まず、2020年4月、米ドルなど単独通貨建ての安全資産を100%裏付けとするリブラも発行していくとの路線変更を打ち出しました。これは、リブラが当初掲げていた「グローバル」の旗を実質的に後退させる大きな変更といえます。そうなると、米国当局の目から見て、「米ドル建てリブラ」は、他の米ドル建てのデジタル決済手段、例えばPayPalやVenmoなどに、かなり近づくことになります。もちろん、「複数通貨建てリブラの発行」の選択肢を無くしたわけではありませんが、事実上、米ドル建てのリブラがあるならば、複数通貨建てのリブラへの需要はかなり限定的となるでしょう。
また、同年12月、リブラは「ディエム」へと名称も変更することを発行しました。もともと「リブラ」は「天秤」を表すローマ帝国の通貨単位であり、名称自体が「グローバルなデジタル通貨にしていく」というフェイスブックの強い意欲を示すものでした。この名称の変更は、「グローバル」の旗を後退させる象徴的な出来事でした。
ディエム協会、拠点を米国へ
そして、本年の5月12日、ディエムの発行母体となる予定のディエム協会(旧名称:リブラ協会)は、拠点をスイスから米国に移すことを公表しました。ディエム協会はその理由について、戦略上まず米国を重視するからと述べていますが、これは事実上、ディエム協会が米国当局の規制監督を受けるとの意向を表明していることになり、米国当局にとっては、さらに懸念材料が減ったことになります。

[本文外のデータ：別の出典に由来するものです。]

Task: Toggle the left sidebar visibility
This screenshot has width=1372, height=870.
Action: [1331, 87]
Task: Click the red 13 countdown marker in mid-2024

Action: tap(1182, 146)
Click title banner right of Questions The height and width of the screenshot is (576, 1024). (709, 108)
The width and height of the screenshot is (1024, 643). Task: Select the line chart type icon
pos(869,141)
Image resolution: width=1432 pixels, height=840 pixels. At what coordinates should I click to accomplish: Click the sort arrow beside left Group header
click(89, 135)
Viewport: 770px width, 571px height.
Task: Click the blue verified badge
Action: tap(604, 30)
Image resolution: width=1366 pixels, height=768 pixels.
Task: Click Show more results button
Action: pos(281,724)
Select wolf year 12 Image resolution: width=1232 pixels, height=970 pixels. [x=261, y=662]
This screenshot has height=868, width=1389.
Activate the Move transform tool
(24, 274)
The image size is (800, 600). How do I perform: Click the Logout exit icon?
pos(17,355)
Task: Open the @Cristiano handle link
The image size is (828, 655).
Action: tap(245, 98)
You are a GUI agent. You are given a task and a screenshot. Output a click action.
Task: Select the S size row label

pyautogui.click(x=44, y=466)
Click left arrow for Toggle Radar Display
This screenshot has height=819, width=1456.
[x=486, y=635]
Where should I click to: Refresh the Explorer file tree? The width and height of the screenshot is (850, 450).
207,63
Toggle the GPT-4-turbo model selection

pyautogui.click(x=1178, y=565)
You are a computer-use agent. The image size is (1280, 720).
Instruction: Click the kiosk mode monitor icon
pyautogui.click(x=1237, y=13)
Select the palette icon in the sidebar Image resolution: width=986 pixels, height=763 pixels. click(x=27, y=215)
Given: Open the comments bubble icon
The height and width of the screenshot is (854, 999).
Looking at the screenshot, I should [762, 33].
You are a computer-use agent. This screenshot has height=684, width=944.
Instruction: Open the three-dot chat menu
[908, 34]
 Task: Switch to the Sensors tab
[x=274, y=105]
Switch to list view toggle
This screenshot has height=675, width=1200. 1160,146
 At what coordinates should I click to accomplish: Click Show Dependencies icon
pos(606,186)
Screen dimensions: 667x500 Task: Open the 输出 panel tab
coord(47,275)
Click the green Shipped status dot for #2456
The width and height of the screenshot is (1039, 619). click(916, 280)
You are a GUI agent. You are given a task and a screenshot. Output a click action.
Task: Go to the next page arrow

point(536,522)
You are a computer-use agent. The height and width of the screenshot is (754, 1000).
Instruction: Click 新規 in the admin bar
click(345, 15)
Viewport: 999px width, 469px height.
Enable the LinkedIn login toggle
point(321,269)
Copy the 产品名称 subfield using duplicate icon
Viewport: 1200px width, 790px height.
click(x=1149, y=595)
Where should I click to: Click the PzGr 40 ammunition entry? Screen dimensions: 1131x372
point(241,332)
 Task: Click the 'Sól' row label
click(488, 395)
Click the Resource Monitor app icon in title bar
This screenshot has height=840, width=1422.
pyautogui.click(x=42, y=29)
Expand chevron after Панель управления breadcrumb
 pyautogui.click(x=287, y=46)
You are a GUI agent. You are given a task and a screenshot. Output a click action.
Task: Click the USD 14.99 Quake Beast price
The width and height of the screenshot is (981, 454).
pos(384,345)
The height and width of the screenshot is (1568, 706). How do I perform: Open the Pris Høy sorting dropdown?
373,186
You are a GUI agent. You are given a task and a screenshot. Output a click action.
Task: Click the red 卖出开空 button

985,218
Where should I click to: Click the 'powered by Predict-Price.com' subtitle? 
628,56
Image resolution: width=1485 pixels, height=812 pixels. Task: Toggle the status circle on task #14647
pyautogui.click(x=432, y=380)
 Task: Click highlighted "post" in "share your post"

さらに、ディエム協会傘下の「ディエムネットワークUS」は、1988年に設立された米国カリフォルニアの新興銀行である「シルバーゲート銀行」と提携することを発表し、同銀行が「米ドル建てディエム」の発行主体となる予定だとアナウンスしました。シルバーゲート銀行は、米ドル建てディエムの裏付け資産(米国の短期国債など)を一元的に管理する役割を担うことが想定されています。シルバーゲート銀行は連邦準備制度に加盟するカリフォルニアの州法銀行ですので、ディエムにも事実上、米国の銀行規制が及ぶことになるわけです。